On November 21, 2012, a majority of Trial Chamber II of the International Criminal Court (ICC), Judge Christine Van Den Wyngaert dissenting, informed the parties in the trial of Germain Katanga and Mathieu Ngudjolo Chui that it is considering a re-characterization of the facts of the case concerning the mode of liability applicable to Germain Katanga. Due to this development in the case against Katanga, the judges severed the two cases and will deliver the verdict for Ngudjolo on December 18, 2012.

Katanga and Ngudjolo have been charged with three crimes against humanity and seven war crimes. They were accused under Article 25(3)(a) of having committed the crimes through “indirect co-perpetration,” where the accused used hierarchical organizations Force de résistance patriotique en Ituri (FRPI) and Front des nationalistes et intégrationnistes (FNI) to carry out the crimes. Acting under Regulation 55 of the Regulations of the Court, the majority of the judges would change Katanga’s mode of liability to Article 25(3)(d)(ii), also called “common purpose” liability. The new mode of liability would apply to all crimes except for those relating to the use of child soldiers.

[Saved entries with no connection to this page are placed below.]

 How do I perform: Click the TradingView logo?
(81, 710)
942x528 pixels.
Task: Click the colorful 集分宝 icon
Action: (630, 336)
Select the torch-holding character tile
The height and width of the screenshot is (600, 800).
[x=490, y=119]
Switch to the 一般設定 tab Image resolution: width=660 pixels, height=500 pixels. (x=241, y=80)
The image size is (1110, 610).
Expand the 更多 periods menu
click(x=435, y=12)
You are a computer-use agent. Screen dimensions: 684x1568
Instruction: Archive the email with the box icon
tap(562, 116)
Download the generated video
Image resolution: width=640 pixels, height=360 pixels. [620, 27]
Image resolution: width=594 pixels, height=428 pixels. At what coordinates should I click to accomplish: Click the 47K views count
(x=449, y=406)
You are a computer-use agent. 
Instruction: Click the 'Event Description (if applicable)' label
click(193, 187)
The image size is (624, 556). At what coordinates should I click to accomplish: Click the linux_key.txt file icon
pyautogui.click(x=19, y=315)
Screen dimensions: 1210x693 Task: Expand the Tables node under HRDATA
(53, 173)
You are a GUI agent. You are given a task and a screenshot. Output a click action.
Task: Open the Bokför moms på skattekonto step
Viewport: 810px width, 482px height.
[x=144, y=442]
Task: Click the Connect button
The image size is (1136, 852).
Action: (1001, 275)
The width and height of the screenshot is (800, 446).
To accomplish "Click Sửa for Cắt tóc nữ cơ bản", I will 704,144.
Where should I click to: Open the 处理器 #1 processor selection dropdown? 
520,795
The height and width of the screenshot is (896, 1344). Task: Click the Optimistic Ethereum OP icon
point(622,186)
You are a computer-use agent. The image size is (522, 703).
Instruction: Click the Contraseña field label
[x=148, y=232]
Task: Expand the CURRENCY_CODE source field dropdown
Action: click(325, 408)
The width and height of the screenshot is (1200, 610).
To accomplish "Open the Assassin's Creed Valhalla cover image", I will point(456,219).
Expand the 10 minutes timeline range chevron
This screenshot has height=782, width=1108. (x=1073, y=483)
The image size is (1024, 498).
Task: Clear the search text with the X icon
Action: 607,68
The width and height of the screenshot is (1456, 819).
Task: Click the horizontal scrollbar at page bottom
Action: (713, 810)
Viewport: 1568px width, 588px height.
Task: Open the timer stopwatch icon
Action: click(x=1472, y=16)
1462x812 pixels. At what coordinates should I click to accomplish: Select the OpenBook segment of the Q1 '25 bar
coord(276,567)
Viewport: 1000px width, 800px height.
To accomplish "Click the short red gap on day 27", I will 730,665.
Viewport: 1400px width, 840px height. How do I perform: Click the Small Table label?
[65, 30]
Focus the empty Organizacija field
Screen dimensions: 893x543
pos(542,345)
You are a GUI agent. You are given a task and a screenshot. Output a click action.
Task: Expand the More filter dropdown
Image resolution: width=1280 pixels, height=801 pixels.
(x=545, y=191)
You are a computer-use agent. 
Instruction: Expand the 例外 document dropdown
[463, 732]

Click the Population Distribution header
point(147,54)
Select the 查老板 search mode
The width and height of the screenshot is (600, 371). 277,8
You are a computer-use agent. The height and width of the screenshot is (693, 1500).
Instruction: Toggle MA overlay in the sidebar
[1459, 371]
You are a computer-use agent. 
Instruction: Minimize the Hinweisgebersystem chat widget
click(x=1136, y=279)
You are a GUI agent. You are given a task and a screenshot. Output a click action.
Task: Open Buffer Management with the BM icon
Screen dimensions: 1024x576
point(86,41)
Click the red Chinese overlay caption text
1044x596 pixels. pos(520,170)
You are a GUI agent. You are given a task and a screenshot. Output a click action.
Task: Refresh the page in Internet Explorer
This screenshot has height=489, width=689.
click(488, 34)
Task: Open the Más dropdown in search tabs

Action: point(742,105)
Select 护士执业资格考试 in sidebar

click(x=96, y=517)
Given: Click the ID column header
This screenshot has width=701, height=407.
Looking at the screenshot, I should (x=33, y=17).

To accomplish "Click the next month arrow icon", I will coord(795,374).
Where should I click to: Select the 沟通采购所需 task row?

This potential change is significant. It would categorically change the nature of charges against Katanga, after the parties have closed their cases and six months after the Trial Chamber retired to deliberate and render a judgment. It also marks a new development in the jurisprudence of the ICC, which has only brought one other trial to this stage in its 10-year history. If such a change is allowed at this late stage in the proceedings, it could fundamentally shift the role of the judges, prosecutor, and the work of defense teams in future cases. The parties would then potentially have to prepare to argue for or against different modes of liability even if they are not charged or raised until after all evidence has been submitted. This could prompt parties to submit more evidence and lead to lengthier trials in the future. It could also lead to potential violations of the fair trial rights of ICC defendants, who arguably would not know the exact nature of the charges they face until after the case has closed.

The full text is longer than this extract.